Die Deutsche Oper Berlin hat das Stück mit jungen, viel versprechenden Sängerinnen und Sängern besetzt, die allesamt fabelhaft singen und als quicklebendiges Ensemble funktionieren, ihre augenzwinkernde und ansteckende Spielfreude regelrecht ins Publikum tragen, auch physisch sind Guglielmo und Ferrando immer mal wieder in der ersten Parkettreihe unterwegs. Paolo Fanale singt einen wunderbar lyrischen Ferrando, sein geschmeidiger, sehr angenehm und ausgeglichen timbrierter lyrischer Tenor vermag zu begeistern, das Strahlen, das verschmitzte Lächeln übertragen sich direkt in die wunderschöne Phrasierung seines Gesangs. John Chest gibt mit seinem warmen, runden Bariton einen einnehmenden Guglielmo, der mit witzigem Spiel ebenso wie mit seiner gesanglichen Leistung überzeugt. Ihre beiden Verlobten werden von Nicole Car (Fiordiligi) und Stephanie Lauricella (Dorabella) musikalisch und szenisch hervorragend verkörpert. Nicole Car erweist sich in ihren beiden großen Arien Come scoglio (der mit ihren Intervallsprüngen gefürchteten „Felsenarie“) und Per pietà als reife Interpretin der etwas schwermütigeren Fiordiligi, welche sich am Ende aber doch vom Rollenbild der treu liebenden Frau emanzipiert. Stephanie Lauricella transportiert die Gefühle der etwas lebenslustigeren (und leichter verführbaren) Dorabella mit glaubhafter Darstellungskunst. Ihr leicht und ausgesprochen sauber und ebenmäßig ansprechender Mezzosopran erfüllt ihre Arien und die Ensembles mit bezaubernder musikalischer Schönheit. Noel Bouley als Don Alfonso und die umwerfend komische Alexandra Hutton als Despina ergänzen das Sextett der in dieser Oper gleichwertigen Protagonisten. Alexandra Hutton ersingt und erspielt sich an diesem Abend einen überwältigenden Erfolg. Donald Runnicles dirigiert einen subtil ausgeloteten Mozart, in welchem sich rasante Tempi und ironisch überdehnte Verlangsamungen stimmig abwechseln. Man hatte zunächst die Befürchtung, dass der sehr offen gehaltene Bühnenraum die jungen Stimmen verschlucken oder zum Forcieren animieren könnte, doch diese Befürchtungen erwiesen sich als gegenstandslos, die Balance zwischen dem leicht hochgefahrenen Orchester der Deutschen Oper Berlin und den Sängerinnen und Sängern auf der Bühne blieb stets ausgewogen.

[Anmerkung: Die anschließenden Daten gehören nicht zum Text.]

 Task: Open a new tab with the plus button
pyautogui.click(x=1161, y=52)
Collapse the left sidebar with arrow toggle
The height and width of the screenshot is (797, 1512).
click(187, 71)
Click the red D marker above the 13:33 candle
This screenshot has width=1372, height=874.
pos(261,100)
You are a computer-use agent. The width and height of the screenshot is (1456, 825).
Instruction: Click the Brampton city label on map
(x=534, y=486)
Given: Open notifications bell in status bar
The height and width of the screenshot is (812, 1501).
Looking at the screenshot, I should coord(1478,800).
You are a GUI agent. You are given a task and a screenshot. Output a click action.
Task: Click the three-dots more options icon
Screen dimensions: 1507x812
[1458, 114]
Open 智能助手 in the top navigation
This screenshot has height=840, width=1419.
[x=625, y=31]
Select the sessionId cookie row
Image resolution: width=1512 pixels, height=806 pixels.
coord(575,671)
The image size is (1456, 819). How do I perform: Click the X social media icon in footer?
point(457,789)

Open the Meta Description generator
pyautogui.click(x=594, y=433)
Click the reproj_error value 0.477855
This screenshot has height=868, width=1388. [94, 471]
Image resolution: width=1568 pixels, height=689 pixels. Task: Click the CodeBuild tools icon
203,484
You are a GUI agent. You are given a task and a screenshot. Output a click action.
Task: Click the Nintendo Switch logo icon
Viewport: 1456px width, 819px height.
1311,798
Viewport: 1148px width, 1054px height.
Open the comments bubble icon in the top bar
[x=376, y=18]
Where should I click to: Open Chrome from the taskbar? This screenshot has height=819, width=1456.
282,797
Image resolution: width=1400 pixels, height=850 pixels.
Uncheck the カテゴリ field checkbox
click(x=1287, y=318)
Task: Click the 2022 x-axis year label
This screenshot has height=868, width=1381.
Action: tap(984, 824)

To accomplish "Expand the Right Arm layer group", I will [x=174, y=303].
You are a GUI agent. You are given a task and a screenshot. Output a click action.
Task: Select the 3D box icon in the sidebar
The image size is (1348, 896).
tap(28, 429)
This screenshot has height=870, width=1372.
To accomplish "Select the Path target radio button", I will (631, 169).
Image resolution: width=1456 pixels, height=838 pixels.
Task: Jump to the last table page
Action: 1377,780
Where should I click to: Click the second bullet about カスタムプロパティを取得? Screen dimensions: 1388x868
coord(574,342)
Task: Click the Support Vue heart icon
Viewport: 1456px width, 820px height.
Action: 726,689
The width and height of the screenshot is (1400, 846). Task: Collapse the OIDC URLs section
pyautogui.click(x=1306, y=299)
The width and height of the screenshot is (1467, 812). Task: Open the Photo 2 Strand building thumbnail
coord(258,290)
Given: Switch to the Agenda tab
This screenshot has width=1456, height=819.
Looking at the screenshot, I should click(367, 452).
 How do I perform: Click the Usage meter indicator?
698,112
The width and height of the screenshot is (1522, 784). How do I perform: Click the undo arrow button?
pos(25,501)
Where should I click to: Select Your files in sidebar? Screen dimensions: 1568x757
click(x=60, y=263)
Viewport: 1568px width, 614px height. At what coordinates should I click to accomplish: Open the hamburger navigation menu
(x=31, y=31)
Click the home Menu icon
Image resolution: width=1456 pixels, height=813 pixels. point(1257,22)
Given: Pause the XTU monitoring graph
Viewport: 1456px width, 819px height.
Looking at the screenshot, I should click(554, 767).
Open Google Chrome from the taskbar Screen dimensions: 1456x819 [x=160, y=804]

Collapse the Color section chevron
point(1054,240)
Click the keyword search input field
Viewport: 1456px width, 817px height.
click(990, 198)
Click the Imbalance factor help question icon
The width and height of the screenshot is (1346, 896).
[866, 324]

Am Ende ordnet dann Don Alfonso noch die Buchstaben auf der Bühne – und diese ergeben nun ein Wort:
S I L E N C E.
Also schweigen wir nun und moralisieren wir nicht weiter, denn „die Promiskuität gehört zur anthropologischen Grundausstattung“, wie Anselm Gerhard im Programmheft schreibt ... .
Werk:
Così fan tutte gehörte lange Zeit nicht zu den beliebtesten Opern Mozarts, obwohl die Musik zum Schönsten und Einfühlsamsten zählt, was Mozart komponiert hatte. Seine Gabe, tief in die Seele der Menschen hineinzublicken, Schwächen und widerstreitende Gefühle auszuloten und diese in beglückend schöne Noten zu setzen, erreichte in dieser Oper einen Höhepunkt.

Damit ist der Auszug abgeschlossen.